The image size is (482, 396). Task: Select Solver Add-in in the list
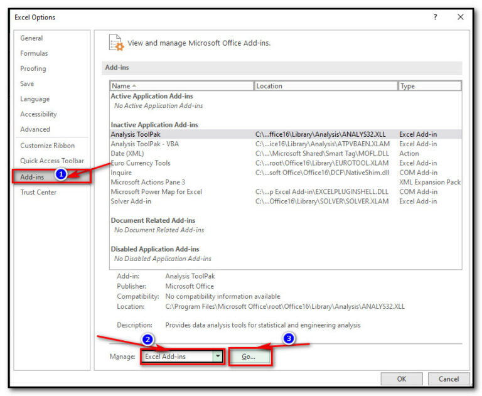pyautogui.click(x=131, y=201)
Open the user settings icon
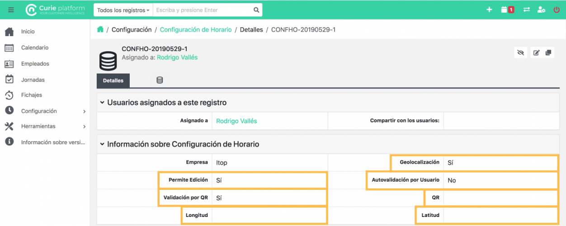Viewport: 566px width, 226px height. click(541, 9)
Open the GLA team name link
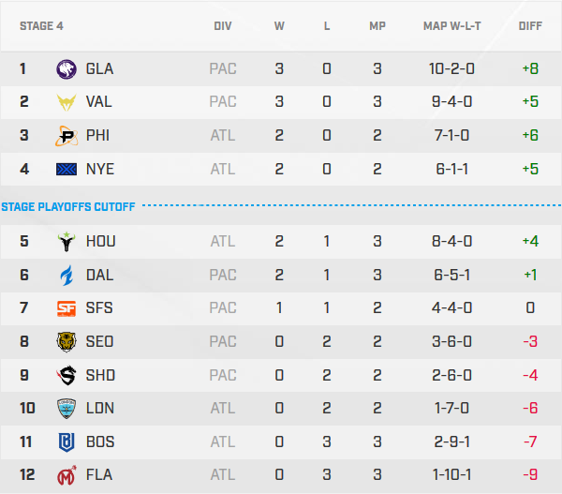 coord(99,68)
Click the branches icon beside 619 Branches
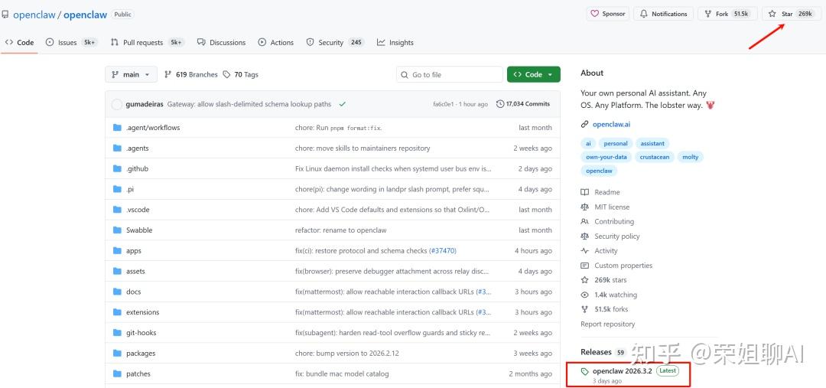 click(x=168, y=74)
...
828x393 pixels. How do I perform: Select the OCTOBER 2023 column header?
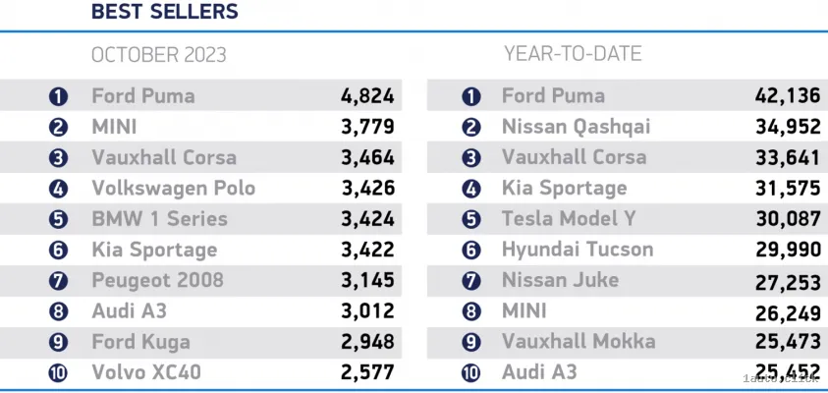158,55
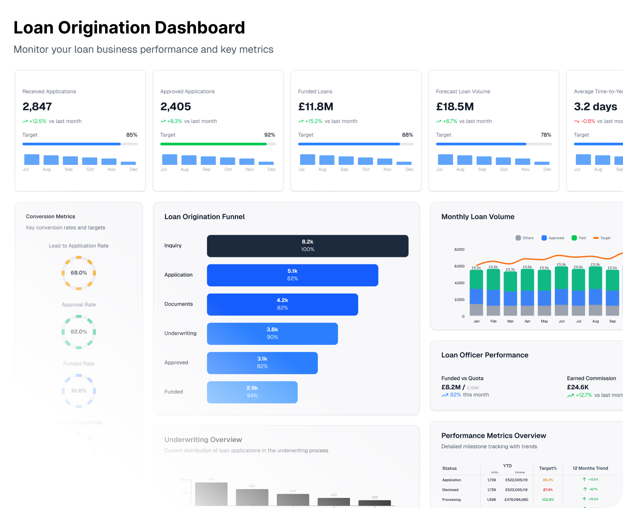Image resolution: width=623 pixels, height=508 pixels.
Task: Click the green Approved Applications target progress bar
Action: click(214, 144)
==
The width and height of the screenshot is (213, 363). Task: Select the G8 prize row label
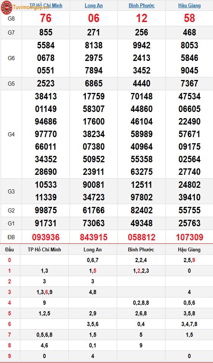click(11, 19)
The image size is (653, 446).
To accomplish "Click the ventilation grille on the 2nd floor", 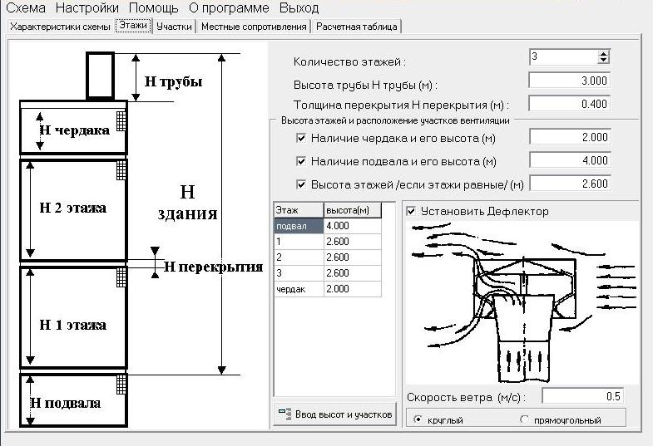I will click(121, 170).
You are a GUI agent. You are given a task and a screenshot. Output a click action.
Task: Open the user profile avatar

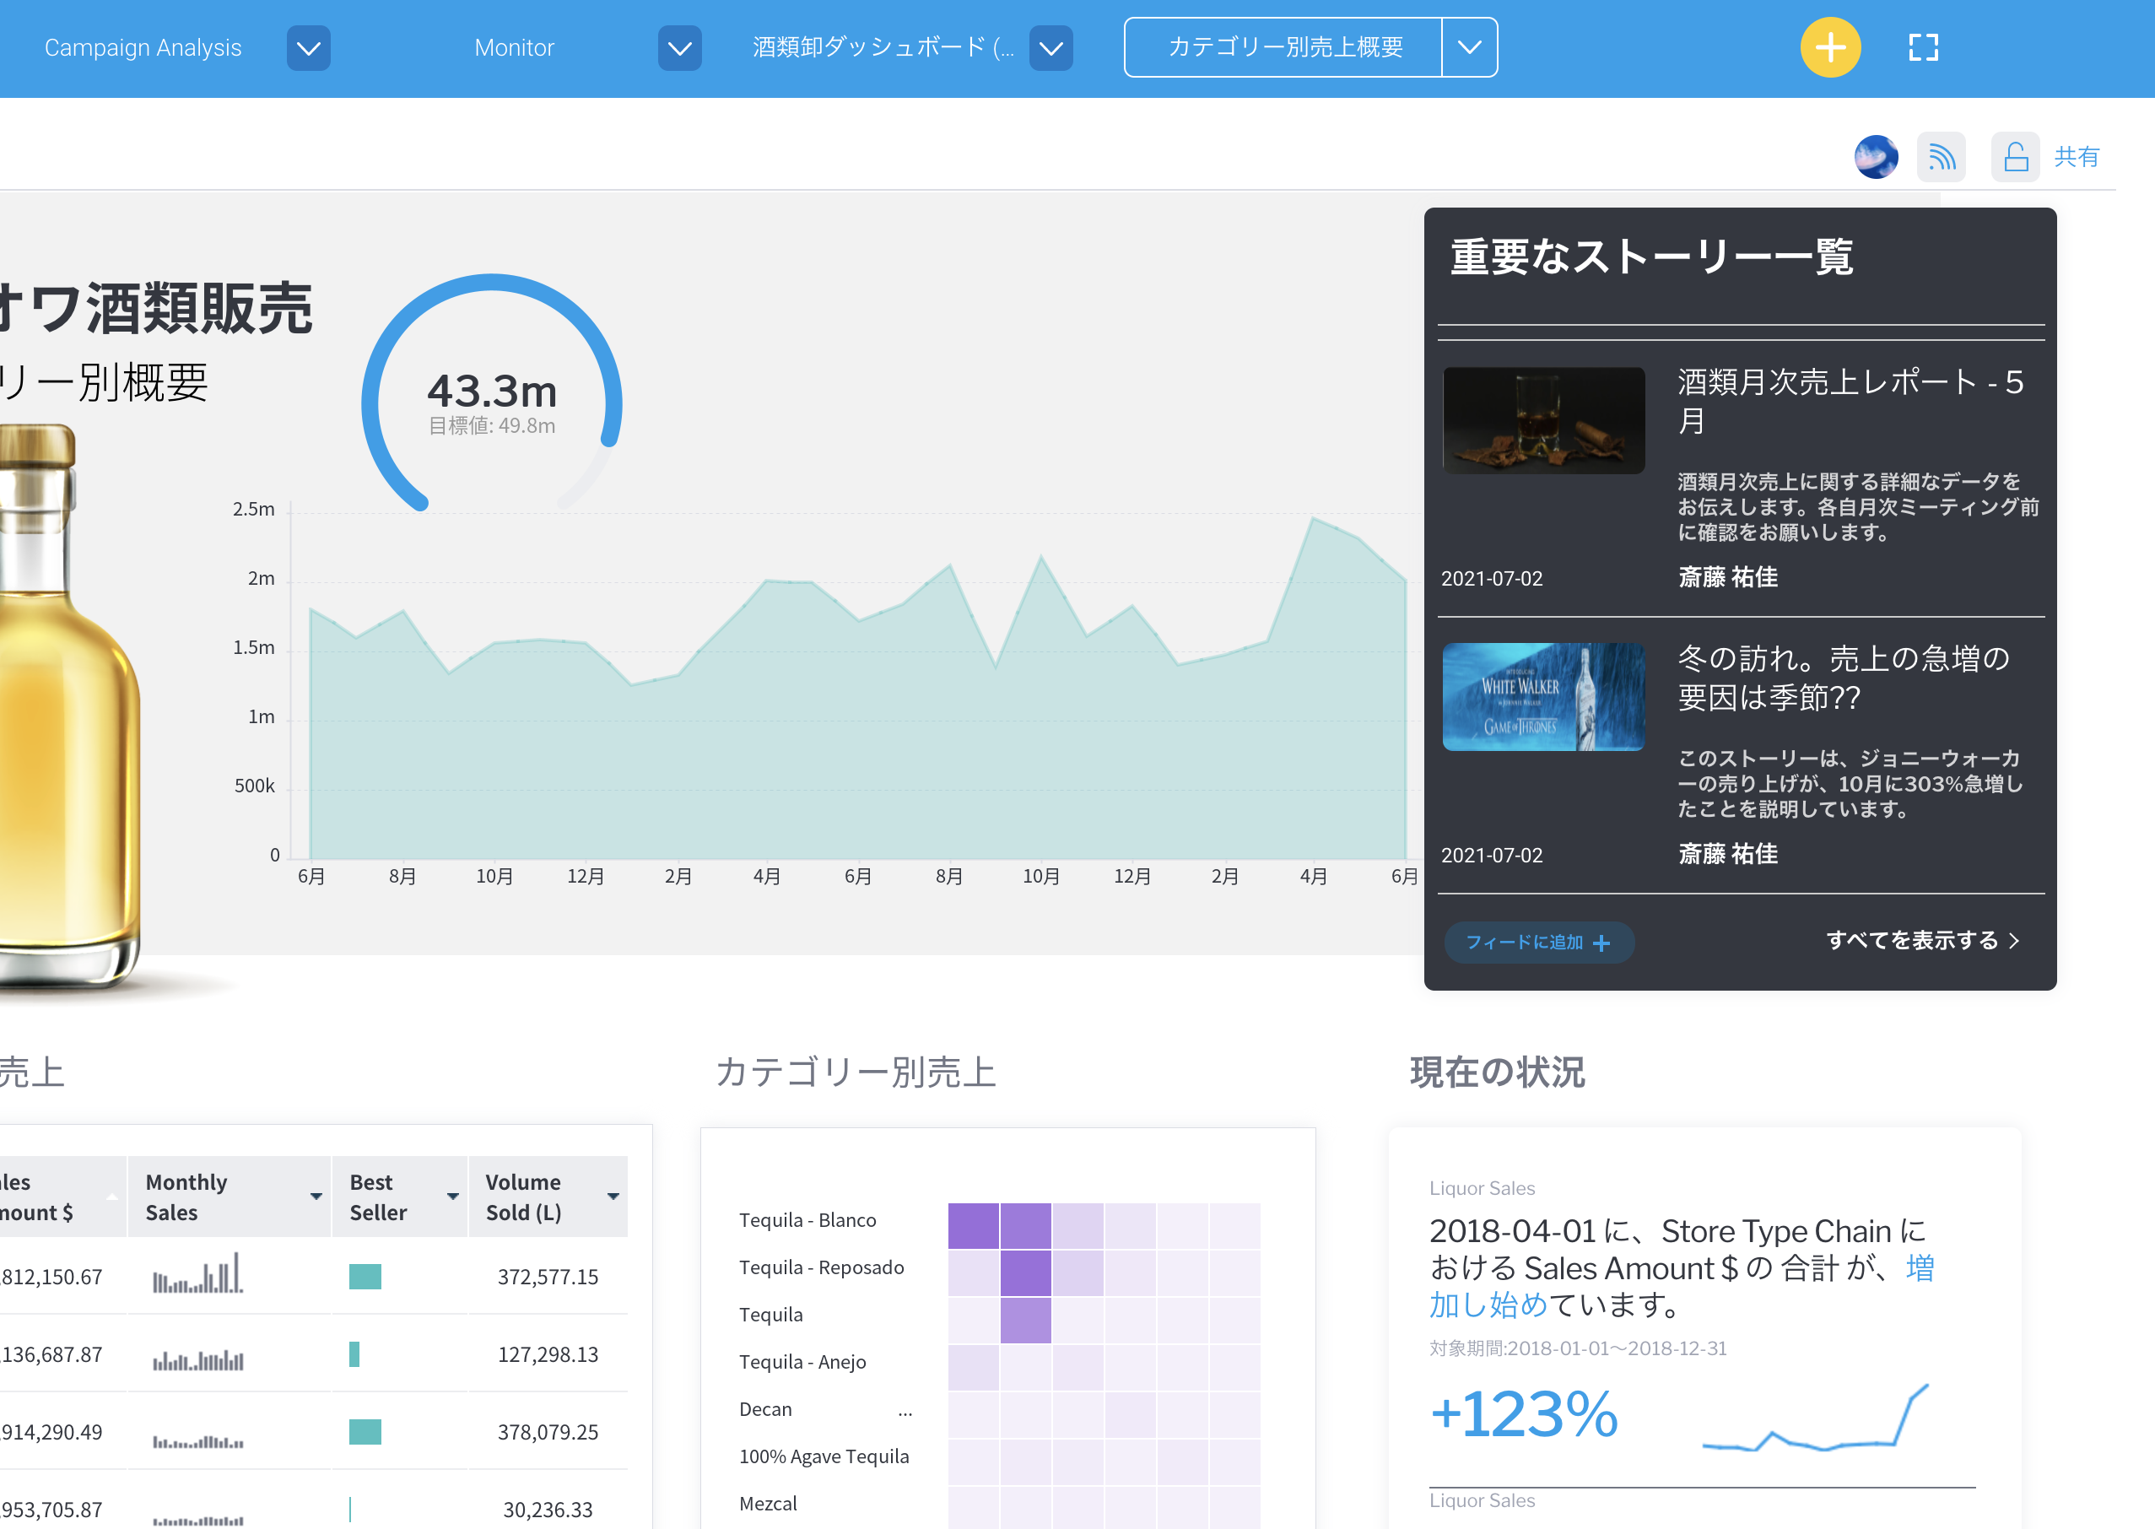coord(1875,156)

TASK DETAILS:
Give the lines of the data above as a numbered list, beginning at the line that contains "You are a GUI" and stopping after the line that contains "coord(1875,156)". Skip blank lines and leave the pictures out.

SOLVED PROBLEM:
1. You are a GUI agent. You are given a task and a screenshot. Output a click action.
2. Task: Open the user profile avatar
3. coord(1875,156)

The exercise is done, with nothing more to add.